Es wird eng bei den freien Pflegeplätzen
Autor: Andreas Dorsch
Höchstadt a. d. Aisch, Mittwoch, 11. Oktober 2017
Viele pflegebedürftige alte Menschen müssen auf einen Platz im Heim warten. Die Nachfrage übersteigt auch im Kreis Erlangen-Höchstadt das Angebot.
Wer pflegebedürftige Angehörige hat und einen Platz in einem Pflegeheim sucht, tut sich derzeit sehr schwer, einen solchen zu finden. Mit dem BRK-Heim in Etzelskirchen und dem Vitanas-Seniorenzentrum St. Anna in der Innenstadt gibt es in Höchstadt die zwei mit je knapp 160 Betten größten Einrichtungen im Landkreis Erlangen-Höchstadt. Beide Häuser sind voll belegt und führen Wartelisten.
"Wir könnten anbauen", sagt Vitanas-Chefin Johanna Auerbeck. Sie bekommt täglich Nachfragen nach Pflegeplätzen aus ganz Nordbayern. Von "verzweifelt suchenden Angehörigen" berichtet auch Jan Pyschny, Leiter der BRK-Einrichtung in Etzelskirchen. Er hat auch Anfragen aus dem Raum Herzogenaurach und dem östlichen Landkreis.
Nicht zutreffend sind in der Bevölkerung kursierende Gerüchte, in den Höchstadter Senioreneinrichtungen könnten Zimmer nicht belegt werden, weil es an Betreuungspersonal mangelt. "Wir sind noch in der glücklichen Lage, den Pflegestellenschlüssel erfüllen zu können", sagt Pyschny. Das kann auch seine Kollegin Auerbeck in St. Anna und profitiert dabei von "Glücksfällen", die ihr Fachpersonal ins Haus bringen.
Der Markt ist zu
Trotzdem suchen beide Einrichtungen auf ihren Internetseiten ständig nach Personal. "Der Markt für Fachkräfte ist zu", so Pyschny. Auf die Anzeigen bekommt er nur ein bis zwei Bewerbungen im Jahr. Nicht anders ist es bei Johanna Auerbeck. Weil auf dem freien Arbeitsmarkt nichts zu bekommen ist, setzen beide Häuser auf die eigene Ausbildung. Von den aktuell zwölf Altenpflege-Azubis im BRK-Heim und den acht in St. Anna braucht sich niemand Sorgen zu machen, später nicht übernommen zu werden. Etwas besser ist die Situation bei den Hilfskräften. Auf diese Stellen gibt es immer wieder Bewerbungen. Auerbeck: "Die Helfer-Landschaft ist noch gut bestückt."

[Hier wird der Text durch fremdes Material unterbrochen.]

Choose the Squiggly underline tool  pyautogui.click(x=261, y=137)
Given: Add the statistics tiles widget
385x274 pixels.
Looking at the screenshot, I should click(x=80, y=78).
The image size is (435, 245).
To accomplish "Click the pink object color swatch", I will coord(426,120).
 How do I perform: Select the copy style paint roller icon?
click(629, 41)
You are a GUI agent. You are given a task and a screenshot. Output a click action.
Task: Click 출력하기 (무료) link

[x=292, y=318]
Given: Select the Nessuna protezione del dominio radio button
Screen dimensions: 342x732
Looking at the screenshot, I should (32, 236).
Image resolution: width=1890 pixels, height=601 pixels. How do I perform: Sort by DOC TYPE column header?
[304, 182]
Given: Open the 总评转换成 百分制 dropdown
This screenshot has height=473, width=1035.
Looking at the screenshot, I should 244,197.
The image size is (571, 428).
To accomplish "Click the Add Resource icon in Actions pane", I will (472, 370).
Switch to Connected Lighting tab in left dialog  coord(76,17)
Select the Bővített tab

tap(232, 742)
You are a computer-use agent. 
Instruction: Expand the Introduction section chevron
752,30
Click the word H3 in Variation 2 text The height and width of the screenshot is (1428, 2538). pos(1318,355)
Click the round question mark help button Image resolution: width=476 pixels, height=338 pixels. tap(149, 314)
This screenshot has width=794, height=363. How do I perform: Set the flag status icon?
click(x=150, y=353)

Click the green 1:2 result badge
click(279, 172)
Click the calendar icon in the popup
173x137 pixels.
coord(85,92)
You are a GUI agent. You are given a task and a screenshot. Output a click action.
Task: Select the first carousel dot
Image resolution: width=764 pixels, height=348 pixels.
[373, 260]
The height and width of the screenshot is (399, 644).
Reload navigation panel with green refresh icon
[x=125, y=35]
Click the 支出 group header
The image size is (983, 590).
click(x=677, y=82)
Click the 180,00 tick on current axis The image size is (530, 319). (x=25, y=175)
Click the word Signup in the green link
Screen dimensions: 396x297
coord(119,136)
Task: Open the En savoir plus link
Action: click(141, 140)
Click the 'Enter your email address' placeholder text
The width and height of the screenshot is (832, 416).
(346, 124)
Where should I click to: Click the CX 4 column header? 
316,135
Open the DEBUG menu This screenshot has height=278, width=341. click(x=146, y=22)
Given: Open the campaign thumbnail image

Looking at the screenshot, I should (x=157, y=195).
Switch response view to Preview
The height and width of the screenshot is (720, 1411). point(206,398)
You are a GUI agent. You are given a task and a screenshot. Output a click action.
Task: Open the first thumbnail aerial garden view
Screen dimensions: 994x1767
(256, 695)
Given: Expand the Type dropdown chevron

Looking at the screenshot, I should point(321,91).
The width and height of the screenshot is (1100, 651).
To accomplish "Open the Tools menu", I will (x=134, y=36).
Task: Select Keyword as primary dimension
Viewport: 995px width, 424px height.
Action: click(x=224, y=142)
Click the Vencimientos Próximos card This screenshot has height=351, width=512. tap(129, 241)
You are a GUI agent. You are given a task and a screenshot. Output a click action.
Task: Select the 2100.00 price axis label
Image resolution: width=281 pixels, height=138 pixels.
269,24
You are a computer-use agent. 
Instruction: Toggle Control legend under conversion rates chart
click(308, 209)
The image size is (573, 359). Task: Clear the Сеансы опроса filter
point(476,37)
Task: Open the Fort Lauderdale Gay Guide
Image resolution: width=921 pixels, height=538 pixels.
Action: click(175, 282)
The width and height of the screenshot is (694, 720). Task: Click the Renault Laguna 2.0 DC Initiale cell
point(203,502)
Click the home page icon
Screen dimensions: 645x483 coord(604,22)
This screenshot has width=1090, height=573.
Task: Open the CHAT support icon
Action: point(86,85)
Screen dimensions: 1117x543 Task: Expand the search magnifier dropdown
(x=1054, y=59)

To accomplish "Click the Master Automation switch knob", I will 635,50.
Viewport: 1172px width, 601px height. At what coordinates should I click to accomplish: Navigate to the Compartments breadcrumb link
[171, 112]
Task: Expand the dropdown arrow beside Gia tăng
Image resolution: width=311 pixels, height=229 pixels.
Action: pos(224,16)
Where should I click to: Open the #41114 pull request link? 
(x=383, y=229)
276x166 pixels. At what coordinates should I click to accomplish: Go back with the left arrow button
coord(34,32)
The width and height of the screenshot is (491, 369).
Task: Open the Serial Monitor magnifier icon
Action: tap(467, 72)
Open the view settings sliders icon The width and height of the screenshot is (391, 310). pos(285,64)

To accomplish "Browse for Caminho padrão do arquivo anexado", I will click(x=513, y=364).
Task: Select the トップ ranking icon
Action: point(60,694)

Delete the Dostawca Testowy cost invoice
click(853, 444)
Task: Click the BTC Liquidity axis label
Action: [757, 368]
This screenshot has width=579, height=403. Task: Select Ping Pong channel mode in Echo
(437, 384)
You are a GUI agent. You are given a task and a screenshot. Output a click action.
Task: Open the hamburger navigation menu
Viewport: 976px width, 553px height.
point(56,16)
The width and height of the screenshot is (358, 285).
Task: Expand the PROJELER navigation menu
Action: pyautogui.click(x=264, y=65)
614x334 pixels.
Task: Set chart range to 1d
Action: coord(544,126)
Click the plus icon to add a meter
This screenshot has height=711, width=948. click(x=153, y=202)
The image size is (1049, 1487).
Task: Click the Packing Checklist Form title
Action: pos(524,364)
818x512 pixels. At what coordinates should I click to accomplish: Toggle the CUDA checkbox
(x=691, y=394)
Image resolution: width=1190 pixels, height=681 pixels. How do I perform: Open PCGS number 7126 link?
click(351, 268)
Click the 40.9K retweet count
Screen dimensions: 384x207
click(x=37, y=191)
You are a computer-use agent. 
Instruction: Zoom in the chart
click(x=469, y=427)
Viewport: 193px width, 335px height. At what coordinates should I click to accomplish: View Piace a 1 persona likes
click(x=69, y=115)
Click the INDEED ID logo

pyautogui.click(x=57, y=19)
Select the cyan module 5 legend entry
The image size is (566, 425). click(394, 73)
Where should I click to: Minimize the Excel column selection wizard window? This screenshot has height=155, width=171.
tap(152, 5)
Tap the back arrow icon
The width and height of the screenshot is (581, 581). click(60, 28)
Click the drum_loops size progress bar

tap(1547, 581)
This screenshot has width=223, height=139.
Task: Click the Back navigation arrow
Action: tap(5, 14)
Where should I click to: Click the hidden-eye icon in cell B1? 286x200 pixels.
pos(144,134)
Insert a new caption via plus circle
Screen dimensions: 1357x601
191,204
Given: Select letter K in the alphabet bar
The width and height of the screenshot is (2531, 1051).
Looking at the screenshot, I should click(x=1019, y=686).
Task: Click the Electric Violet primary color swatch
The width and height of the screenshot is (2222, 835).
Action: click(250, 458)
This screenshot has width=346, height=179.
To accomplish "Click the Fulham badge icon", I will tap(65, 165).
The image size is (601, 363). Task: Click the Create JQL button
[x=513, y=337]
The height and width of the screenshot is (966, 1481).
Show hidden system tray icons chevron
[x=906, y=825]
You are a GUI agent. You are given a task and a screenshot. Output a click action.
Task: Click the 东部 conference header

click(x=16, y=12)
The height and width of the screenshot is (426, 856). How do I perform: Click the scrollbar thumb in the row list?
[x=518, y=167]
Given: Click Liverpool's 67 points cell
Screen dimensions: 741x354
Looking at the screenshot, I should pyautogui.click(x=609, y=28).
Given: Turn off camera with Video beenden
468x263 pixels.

Eine Veränderung des Pflegeschlüssels soll seit Januar in Bayern zu einer besseren Betreuung der Bewohner führen. Im BRK-Heim in Etzelskirchen konnten dadurch zwei Vollzeitstellen mehr geschaffen werden. Ist sein Haus voll, braucht Pyschny alle Planstellen besetzt. Wären im Haus zwei bis drei Vollzeitstellen vakant, müsste es die Belegung reduzieren.
Nicht jedermanns Sache
Warum gibt es zu wenig ausgebildete Altenpfleger? Der BRK-Heimleiter sieht hier verschiedene Gründe. So sei es nicht jedermanns Sache, sich in der Intimsphäre anderer Menschen zu bewegen. Auch müsse man damit umgehen können, Menschen auf ihrem letzten Lebensabschnitt zu begleiten. Das kann beispielsweise Nicole Stegmeyer seit 27 Jahren. Für die Pflegedienstleiterin ist der Beruf "das Beste, was mir jemals passieren konnte - die Erfüllung meines Lebens." Die Etzelskirchener Wohnbereichsleiterin Christina Heinstein folgte vor 15 Jahren ihrer Mutter, die auch schon Altenpflegerin war, und hat die Berufswahl ebenfalls nicht bereut: "Ich wollte immer was mit Menschen machen."
BRK-Heimleiter Jan Pyschny kann die momentane Fluktuation seines Fachpersonals durch die eigenen Auszubildenden noch ausgleichen. Seine gesamte Branche sieht er aber in den nächsten Jahren vor einer großen Herausforderung, weil immer mehr Pflegeplätze nachgefragt werden. Die Klientel ändere sich. Stationär gebe es in der Seniorenbetreuung bald nur noch Pflegeeinrichtungen, die Bewohner sind über 80 und immer pflegebedürftiger. Pyschny fordert alle Beteiligten auf, sich an einen Tisch zu setzen und Reformen zu überlegen. Der Beruf des Altenpflegers müsse attraktiver werden - und dann sind da die Kosten. "Wer kann es sich noch leisten?", fragt er.